*Given instruction:*
Put each line of the rows below into a JSON list of strings, one string per line, and leave out the blank lines.

··· Task material ···

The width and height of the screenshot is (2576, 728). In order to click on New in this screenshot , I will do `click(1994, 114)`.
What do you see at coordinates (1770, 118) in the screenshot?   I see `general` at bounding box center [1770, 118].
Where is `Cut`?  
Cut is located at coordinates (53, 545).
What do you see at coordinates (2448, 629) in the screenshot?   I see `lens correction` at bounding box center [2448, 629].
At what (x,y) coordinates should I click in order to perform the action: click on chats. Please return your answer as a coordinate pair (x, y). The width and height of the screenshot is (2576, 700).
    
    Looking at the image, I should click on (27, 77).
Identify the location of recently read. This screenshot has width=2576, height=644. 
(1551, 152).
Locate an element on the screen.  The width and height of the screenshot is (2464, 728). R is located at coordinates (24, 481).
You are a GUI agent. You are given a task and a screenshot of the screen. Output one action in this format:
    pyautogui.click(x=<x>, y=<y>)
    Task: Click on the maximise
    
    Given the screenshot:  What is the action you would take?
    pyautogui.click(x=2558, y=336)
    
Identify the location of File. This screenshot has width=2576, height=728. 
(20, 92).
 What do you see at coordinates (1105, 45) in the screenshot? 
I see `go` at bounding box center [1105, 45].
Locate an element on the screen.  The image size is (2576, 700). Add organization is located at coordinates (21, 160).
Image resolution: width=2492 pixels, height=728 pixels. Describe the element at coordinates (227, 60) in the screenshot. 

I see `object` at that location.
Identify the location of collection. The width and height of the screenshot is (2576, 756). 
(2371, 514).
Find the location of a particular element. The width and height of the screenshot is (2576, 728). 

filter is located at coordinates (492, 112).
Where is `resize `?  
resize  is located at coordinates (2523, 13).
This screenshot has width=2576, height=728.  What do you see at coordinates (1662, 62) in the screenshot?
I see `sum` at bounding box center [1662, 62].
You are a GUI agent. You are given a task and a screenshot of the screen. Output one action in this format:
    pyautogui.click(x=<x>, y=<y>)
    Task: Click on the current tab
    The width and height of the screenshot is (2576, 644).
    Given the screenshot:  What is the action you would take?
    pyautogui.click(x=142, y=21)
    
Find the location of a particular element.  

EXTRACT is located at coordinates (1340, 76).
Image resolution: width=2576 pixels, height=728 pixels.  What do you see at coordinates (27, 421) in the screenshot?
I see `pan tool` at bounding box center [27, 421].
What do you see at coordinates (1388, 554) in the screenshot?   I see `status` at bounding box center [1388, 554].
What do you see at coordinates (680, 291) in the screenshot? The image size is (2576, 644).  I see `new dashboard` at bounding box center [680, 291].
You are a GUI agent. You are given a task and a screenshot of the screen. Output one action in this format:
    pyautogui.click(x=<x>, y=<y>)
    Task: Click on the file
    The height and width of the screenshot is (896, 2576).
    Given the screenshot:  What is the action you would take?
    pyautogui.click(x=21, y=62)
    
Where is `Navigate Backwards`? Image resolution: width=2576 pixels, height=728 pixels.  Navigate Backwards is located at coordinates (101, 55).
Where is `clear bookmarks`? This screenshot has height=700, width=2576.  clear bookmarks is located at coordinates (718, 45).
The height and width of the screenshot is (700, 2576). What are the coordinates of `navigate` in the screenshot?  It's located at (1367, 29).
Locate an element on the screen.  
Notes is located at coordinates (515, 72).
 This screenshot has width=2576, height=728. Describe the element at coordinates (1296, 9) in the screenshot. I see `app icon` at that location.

···

*Output below:*
[
  "The width and height of the screenshot is (2576, 728). In order to click on New in this screenshot , I will do `click(1994, 114)`.",
  "What do you see at coordinates (1770, 118) in the screenshot?   I see `general` at bounding box center [1770, 118].",
  "Where is `Cut`?  ",
  "Cut is located at coordinates (53, 545).",
  "What do you see at coordinates (2448, 629) in the screenshot?   I see `lens correction` at bounding box center [2448, 629].",
  "At what (x,y) coordinates should I click in order to perform the action: click on chats. Please return your answer as a coordinate pair (x, y). The width and height of the screenshot is (2576, 700).",
  "    Looking at the image, I should click on (27, 77).",
  "Identify the location of recently read. This screenshot has width=2576, height=644. ",
  "(1551, 152).",
  "Locate an element on the screen.  The width and height of the screenshot is (2464, 728). R is located at coordinates (24, 481).",
  "You are a GUI agent. You are given a task and a screenshot of the screen. Output one action in this format:",
  "    pyautogui.click(x=<x>, y=<y>)",
  "    Task: Click on the maximise",
  "    Given the screenshot:  What is the action you would take?",
  "    pyautogui.click(x=2558, y=336)",
  "Identify the location of File. This screenshot has width=2576, height=728. ",
  "(20, 92).",
  " What do you see at coordinates (1105, 45) in the screenshot? ",
  "I see `go` at bounding box center [1105, 45].",
  "Locate an element on the screen.  The image size is (2576, 700). Add organization is located at coordinates (21, 160).",
  "Image resolution: width=2492 pixels, height=728 pixels. Describe the element at coordinates (227, 60) in the screenshot. ",
  "I see `object` at that location.",
  "Identify the location of collection. The width and height of the screenshot is (2576, 756). ",
  "(2371, 514).",
  "Find the location of a particular element. The width and height of the screenshot is (2576, 728). ",
  "filter is located at coordinates (492, 112).",
  "Where is `resize `?  ",
  "resize  is located at coordinates (2523, 13).",
  "This screenshot has width=2576, height=728.  What do you see at coordinates (1662, 62) in the screenshot?",
  "I see `sum` at bounding box center [1662, 62].",
  "You are a GUI agent. You are given a task and a screenshot of the screen. Output one action in this format:",
  "    pyautogui.click(x=<x>, y=<y>)",
  "    Task: Click on the current tab",
  "    The width and height of the screenshot is (2576, 644).",
  "    Given the screenshot:  What is the action you would take?",
  "    pyautogui.click(x=142, y=21)",
  "Find the location of a particular element.  ",
  "EXTRACT is located at coordinates (1340, 76).",
  "Image resolution: width=2576 pixels, height=728 pixels.  What do you see at coordinates (27, 421) in the screenshot?",
  "I see `pan tool` at bounding box center [27, 421].",
  "What do you see at coordinates (1388, 554) in the screenshot?   I see `status` at bounding box center [1388, 554].",
  "What do you see at coordinates (680, 291) in the screenshot? The image size is (2576, 644).  I see `new dashboard` at bounding box center [680, 291].",
  "You are a GUI agent. You are given a task and a screenshot of the screen. Output one action in this format:",
  "    pyautogui.click(x=<x>, y=<y>)",
  "    Task: Click on the file",
  "    The height and width of the screenshot is (896, 2576).",
  "    Given the screenshot:  What is the action you would take?",
  "    pyautogui.click(x=21, y=62)",
  "Where is `Navigate Backwards`? Image resolution: width=2576 pixels, height=728 pixels.  Navigate Backwards is located at coordinates (101, 55).",
  "Where is `clear bookmarks`? This screenshot has height=700, width=2576.  clear bookmarks is located at coordinates (718, 45).",
  "The height and width of the screenshot is (700, 2576). What are the coordinates of `navigate` in the screenshot?  It's located at (1367, 29).",
  "Locate an element on the screen.  ",
  "Notes is located at coordinates (515, 72).",
  " This screenshot has width=2576, height=728. Describe the element at coordinates (1296, 9) in the screenshot. I see `app icon` at that location."
]